The renewed chair builds on a successful 2023–2025 cycle that provided positive results in supporting forestry resilience. Wits developed high-resolution climate data models tailored for the forestry industry and led a collaborative research project involving three universities and two industry partners. The work, funded by Sappi and the Department of Science and Innovation’s Sector Innovation Fund and supported by Forestry South Africa, took an integrated systems approach to forestry under climate stress. Research included genome analysis, laboratory experiments, pot trials,  large-scale field studies and modelling approaches.

Wits coordinated the national project, which aimed to understand and improve how trees respond to drought and other environmental changes.

“I believe that this additional funding has brought researchers together in an innovative and exciting way that I have never experienced in South Africa,” says Scholes.
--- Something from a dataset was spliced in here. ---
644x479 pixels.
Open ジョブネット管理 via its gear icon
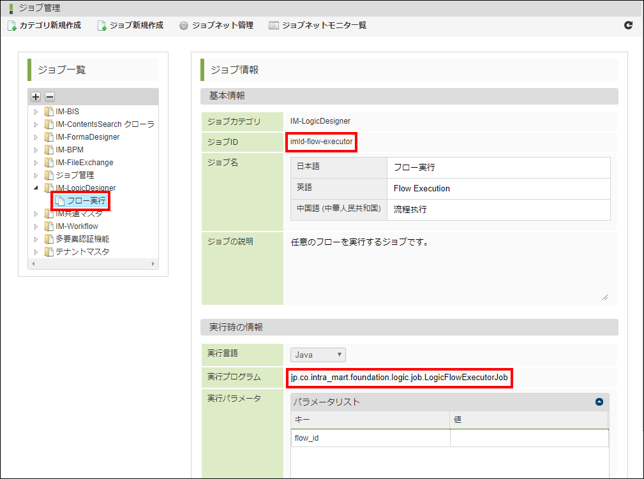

The Chair also resulted in the development of new methodologies, and instruments and models were developed to better track how trees manage water during drought – a key vulnerability in commercial plantations. The Chair also supported multiple Honours students, two MSc students, two PhD candidates and a postdoctoral fellow.

“The majority of these projects required collaboration, not just between disciplines, but between different universities,” says Giovanni Sale, Head of Sustainability at Sappi SA.

“A single university could not have done this project on its own. They had to create a consortium to work on it in partnership. The results of what we’ve seen, the multidisciplinary approach across the universities, have been an absolute win for us.”

At the launch, Dr Yolandi Ernst, Dr Caroline Hardy and Associate Professor Rob Skelton from the Global Change Institute and the School of Animal, Plant and Environmental Sciences demonstrated a new plant mechanistic modelling tool, coupled with climate modelling, to aid in the selection of  tree species which may  perform well under future heat and drought conditions.

“This platform helps answer practical questions like: which trees should be planted where – and how will they cope in 20 or 30 years?” says Skelton.

“There are critical drought thresholds beyond which trees won’t recover. Our models help identify these risks early.”

Sale noted that Sappi is breeding trees today for climates four decades into the future.

“Trees take up to 20 years to breed and another 20 years to grow, so the work we do now is for conditions that will exist in 40 years’ time. We cannot rely on the traditional way of doing things, which was observation – based on current conditions,” says Sale.

As Hardy’s presentation showed, in 40 years’ time, South Africa’s mean temperature will be around 5 degrees Celsius hotter, with decreased rainfall figures.

Sappi CEO Steve Binnie said the forestry industry in South Africa is globally competitive and a major rural employer, contributing R10 billion to the economy.

“For Sappi, this type of long-term academic partnership is essential. Our business operates on decades-long cycles, and our role as an anchor in the bioeconomy demands that we invest in the science, people and innovation that will shape the resilience of our plantations and value chain,” says Binnie.

Wits Vice-Chancellor Professor Zeblon Vilakazi said the partnership showed how academia and industry can tackle real-world challenges together.